Work to be completed: The output should match the data below line for line.

Data shown below:

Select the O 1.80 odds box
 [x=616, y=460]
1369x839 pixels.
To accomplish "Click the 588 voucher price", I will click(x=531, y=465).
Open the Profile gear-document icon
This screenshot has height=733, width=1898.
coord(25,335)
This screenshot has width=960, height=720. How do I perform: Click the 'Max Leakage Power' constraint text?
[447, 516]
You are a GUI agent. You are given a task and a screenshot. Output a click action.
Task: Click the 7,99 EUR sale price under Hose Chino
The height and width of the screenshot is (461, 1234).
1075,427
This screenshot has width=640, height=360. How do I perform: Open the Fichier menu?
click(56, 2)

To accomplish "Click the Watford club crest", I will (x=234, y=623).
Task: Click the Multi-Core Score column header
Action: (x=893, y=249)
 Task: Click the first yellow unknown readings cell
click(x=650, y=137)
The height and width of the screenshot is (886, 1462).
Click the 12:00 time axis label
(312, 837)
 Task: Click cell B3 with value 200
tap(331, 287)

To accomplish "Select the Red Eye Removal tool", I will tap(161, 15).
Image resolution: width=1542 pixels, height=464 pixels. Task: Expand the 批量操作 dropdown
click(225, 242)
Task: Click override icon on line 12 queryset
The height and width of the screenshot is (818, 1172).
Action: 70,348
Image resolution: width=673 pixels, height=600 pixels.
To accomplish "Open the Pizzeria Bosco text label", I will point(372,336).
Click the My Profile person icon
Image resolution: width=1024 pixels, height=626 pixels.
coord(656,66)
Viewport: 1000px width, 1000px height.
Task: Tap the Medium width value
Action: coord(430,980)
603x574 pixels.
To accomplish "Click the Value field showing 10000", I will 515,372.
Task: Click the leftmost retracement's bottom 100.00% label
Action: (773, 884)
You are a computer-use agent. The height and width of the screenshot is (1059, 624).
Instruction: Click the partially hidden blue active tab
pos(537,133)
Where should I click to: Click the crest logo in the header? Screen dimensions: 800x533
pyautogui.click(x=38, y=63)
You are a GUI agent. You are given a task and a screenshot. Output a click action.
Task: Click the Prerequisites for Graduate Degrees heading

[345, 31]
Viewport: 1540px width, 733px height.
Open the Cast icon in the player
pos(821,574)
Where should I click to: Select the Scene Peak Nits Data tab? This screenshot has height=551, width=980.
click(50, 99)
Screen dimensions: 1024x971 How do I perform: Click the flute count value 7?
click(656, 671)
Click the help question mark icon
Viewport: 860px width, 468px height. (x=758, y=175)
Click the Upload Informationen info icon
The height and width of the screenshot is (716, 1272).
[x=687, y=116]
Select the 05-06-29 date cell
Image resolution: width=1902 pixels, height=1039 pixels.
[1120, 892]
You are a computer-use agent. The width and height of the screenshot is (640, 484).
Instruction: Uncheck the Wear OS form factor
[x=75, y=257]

End of Data shown.

Exercise answer:
Select the O 1.80 odds box
 [x=616, y=460]
1369x839 pixels.
To accomplish "Click the 588 voucher price", I will click(x=531, y=465).
Open the Profile gear-document icon
This screenshot has height=733, width=1898.
coord(25,335)
This screenshot has width=960, height=720. How do I perform: Click the 'Max Leakage Power' constraint text?
[447, 516]
You are a GUI agent. You are given a task and a screenshot. Output a click action.
Task: Click the 7,99 EUR sale price under Hose Chino
The height and width of the screenshot is (461, 1234).
1075,427
This screenshot has width=640, height=360. How do I perform: Open the Fichier menu?
click(56, 2)

To accomplish "Click the Watford club crest", I will (x=234, y=623).
Task: Click the Multi-Core Score column header
Action: (x=893, y=249)
 Task: Click the first yellow unknown readings cell
click(x=650, y=137)
The height and width of the screenshot is (886, 1462).
Click the 12:00 time axis label
(312, 837)
 Task: Click cell B3 with value 200
tap(331, 287)

To accomplish "Select the Red Eye Removal tool", I will tap(161, 15).
Image resolution: width=1542 pixels, height=464 pixels. Task: Expand the 批量操作 dropdown
click(225, 242)
Task: Click override icon on line 12 queryset
The height and width of the screenshot is (818, 1172).
Action: 70,348
Image resolution: width=673 pixels, height=600 pixels.
To accomplish "Open the Pizzeria Bosco text label", I will point(372,336).
Click the My Profile person icon
Image resolution: width=1024 pixels, height=626 pixels.
coord(656,66)
Viewport: 1000px width, 1000px height.
Task: Tap the Medium width value
Action: coord(430,980)
603x574 pixels.
To accomplish "Click the Value field showing 10000", I will 515,372.
Task: Click the leftmost retracement's bottom 100.00% label
Action: (773, 884)
You are a computer-use agent. The height and width of the screenshot is (1059, 624).
Instruction: Click the partially hidden blue active tab
pos(537,133)
Where should I click to: Click the crest logo in the header? Screen dimensions: 800x533
pyautogui.click(x=38, y=63)
You are a GUI agent. You are given a task and a screenshot. Output a click action.
Task: Click the Prerequisites for Graduate Degrees heading

[345, 31]
Viewport: 1540px width, 733px height.
Open the Cast icon in the player
pos(821,574)
Where should I click to: Select the Scene Peak Nits Data tab? This screenshot has height=551, width=980.
click(50, 99)
Screen dimensions: 1024x971 How do I perform: Click the flute count value 7?
click(656, 671)
Click the help question mark icon
Viewport: 860px width, 468px height. (x=758, y=175)
Click the Upload Informationen info icon
The height and width of the screenshot is (716, 1272).
[x=687, y=116]
Select the 05-06-29 date cell
Image resolution: width=1902 pixels, height=1039 pixels.
[1120, 892]
You are a computer-use agent. The width and height of the screenshot is (640, 484).
Instruction: Uncheck the Wear OS form factor
[x=75, y=257]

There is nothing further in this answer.